Patients embody very active roles in managing their diagnostic journeys. In India, the system relies almost entirely on the patient to ensure the POC continuum across homes, clinics, labs, and hospitals, amidst a multitude of public and private providers with divergent and often competing practices in settings lacking material, money, and human resources. The onus is on the patient to ensure completion of test and treat cycles. If a patient’s initiative is not supported in these journeys, chances are high that he/she opts out. Constructive counseling by providers about various aspects of diagnostic tests and processes is necessary but not sufficient. Functioning relationships between providers are equally important (Engel et al. 2015b).

While the system in South Africa does not foresee such an active role for patients in ensuring a POC continuum, it still relies on a patients’ ability to return to clinics on another day for either results (in the case of laboratory-based testing) or for follow-up testing and counseling sessions in the case of HIV. The examples of HIV testing showed that HIV patients also need to actively manage diagnostic processes to make testing fit their personal circumstances and make testing worthwhile for themselves (Engel et al. 2017).

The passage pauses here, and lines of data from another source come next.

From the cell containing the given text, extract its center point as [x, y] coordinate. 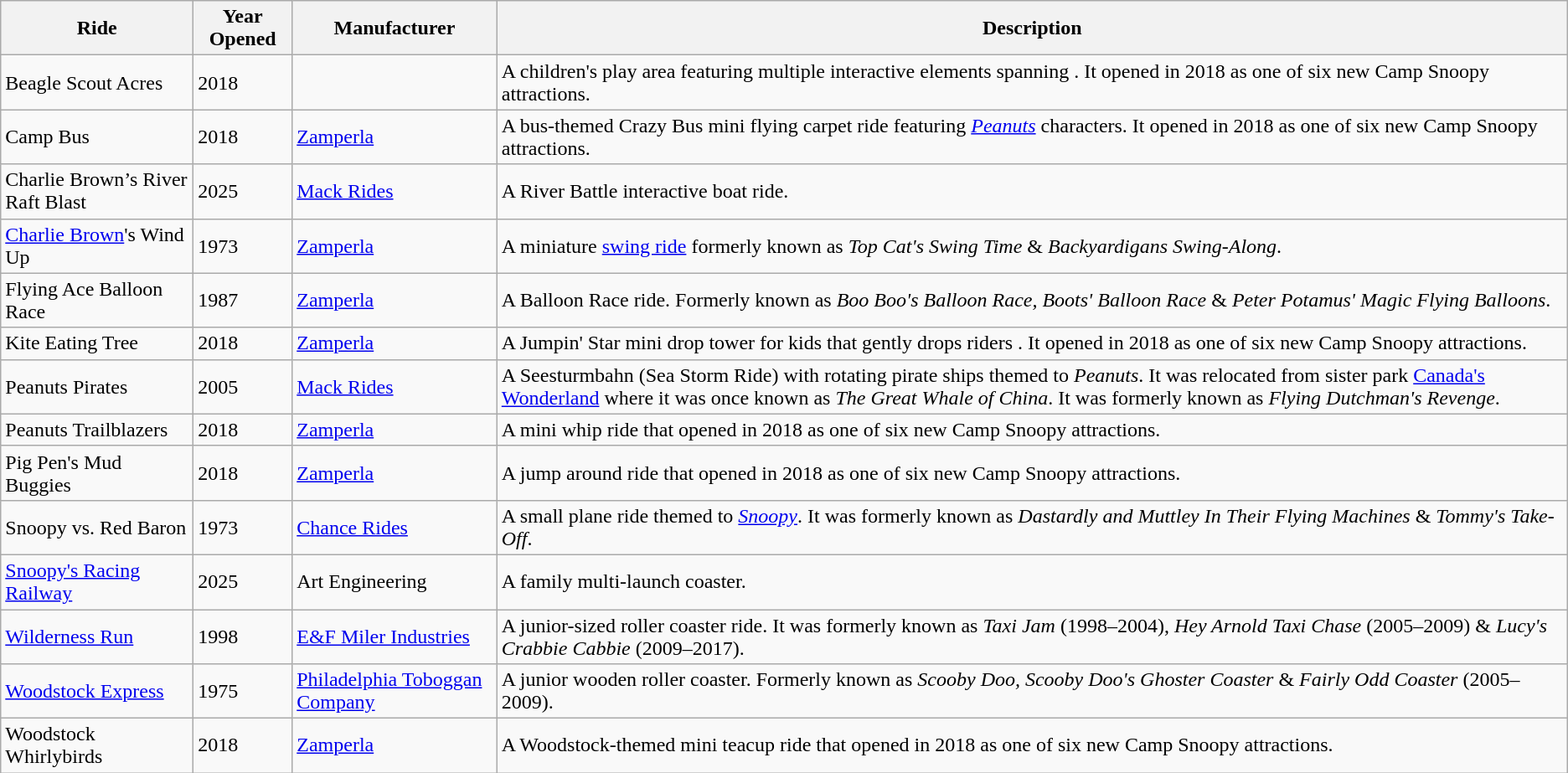
Chance Rides [395, 528]
A miniature swing ride formerly known as Top Cat's Swing Time & Backyardigans Swing-Along. [1032, 246]
A jump around ride that opened in 2018 as one of six new Camp Snoopy attractions. [1032, 472]
Charlie Brown's Wind Up [97, 246]
Art Engineering [395, 581]
Woodstock Express [97, 692]
A Woodstock-themed mini teacup ride that opened in 2018 as one of six new Camp Snoopy attractions. [1032, 745]
Charlie Brown’s River Raft Blast [97, 191]
Pig Pen's Mud Buggies [97, 472]
Wilderness Run [97, 637]
A Jumpin' Star mini drop tower for kids that gently drops riders . It opened in 2018 as one of six new Camp Snoopy attractions. [1032, 343]
Kite Eating Tree [97, 343]
A bus-themed Crazy Bus mini flying carpet ride featuring Peanuts characters. It opened in 2018 as one of six new Camp Snoopy attractions. [1032, 137]
A junior wooden roller coaster. Formerly known as Scooby Doo, Scooby Doo's Ghoster Coaster & Fairly Odd Coaster (2005–2009). [1032, 692]
A children's play area featuring multiple interactive elements spanning . It opened in 2018 as one of six new Camp Snoopy attractions. [1032, 82]
Snoopy vs. Red Baron [97, 528]
Ride [97, 28]
1998 [243, 637]
Beagle Scout Acres [97, 82]
2005 [243, 387]
Flying Ace Balloon Race [97, 300]
A small plane ride themed to Snoopy. It was formerly known as Dastardly and Muttley In Their Flying Machines & Tommy's Take-Off. [1032, 528]
Peanuts Pirates [97, 387]
1987 [243, 300]
A family multi-launch coaster. [1032, 581]
Camp Bus [97, 137]
A Balloon Race ride. Formerly known as Boo Boo's Balloon Race, Boots' Balloon Race & Peter Potamus' Magic Flying Balloons. [1032, 300]
1975 [243, 692]
Woodstock Whirlybirds [97, 745]
Philadelphia Toboggan Company [395, 692]
Description [1032, 28]
Year Opened [243, 28]
Manufacturer [395, 28]
Peanuts Trailblazers [97, 430]
A mini whip ride that opened in 2018 as one of six new Camp Snoopy attractions. [1032, 430]
A River Battle interactive boat ride. [1032, 191]
E&F Miler Industries [395, 637]
Snoopy's Racing Railway [97, 581]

These profound differences between the diagnostic setup, offer very different conditions for POC testing. Although the promises that have been attached to POC testing easily lend themselves to view testing technologies as silver bullets, it matters how diagnostic processes are organized and made to work at POC. The results reveal how the material dimensions of diagnosis, such as the test platform, reagents, and supplies, the actors involved, their relations and the sociocultural context in which testing and diagnosis are happening are invariably interlinked (Engel et al. 2015b). This means that simply focusing on one element, for instance, improving infrastructure or test platforms or relationships, is not sufficient. Those aspects need to be studied and tackled together. The contrasting results from India and South Africa further highlight that the settings and the tests have their own histories, assumptions, practices, and understandings inscribed in them. This means that by implementing tests successfully, both the setting, including its organization of the workflow, workforce, its infrastructure, interaction with patients, and standards, and the tests are being shaped and need to be adapted. Tools and (user) practices are being co-constructed (Oudshoorn and Pinch 2003). Implementing diagnostic tests is thus a dynamic and ongoing process that requires continuous observation, analysis, reflection, iterations, and adaptations of tests and (user)-practices and -settings.

Such insights need to be taken into account when designing POC testing programs and technologies. Test developers, decision-makers, and funders need to account for these ground realities. They need to identify and involve users and various stakeholders in design, evaluation, and implementation processes. However, current global diagnostic design and development practices, research, regulation, and evaluation capacities do not do justice to the dynamic nature of these processes of making diagnostic tests work at POC.

Based on these insights, practitioners, donors, and test developers should make sure to

  • Study diagnostic practices at POC and how devices are integrated into workflow and patient pathways before, during and after design and implementation of new products;

  • Tackle jointly the relationships between providers and between patients and providers, infrastructure, testing platforms, and adaptive strategies of dealing with constraints;

  • Examine the role, responsibility, and work of patients to ensure a POC continuum;

  • Allow continuous observation, analysis, reflection, iterations, and adaptations of tests and (user)-practices and -settings; and

  • Develop research capacity to assess and integrate these factors.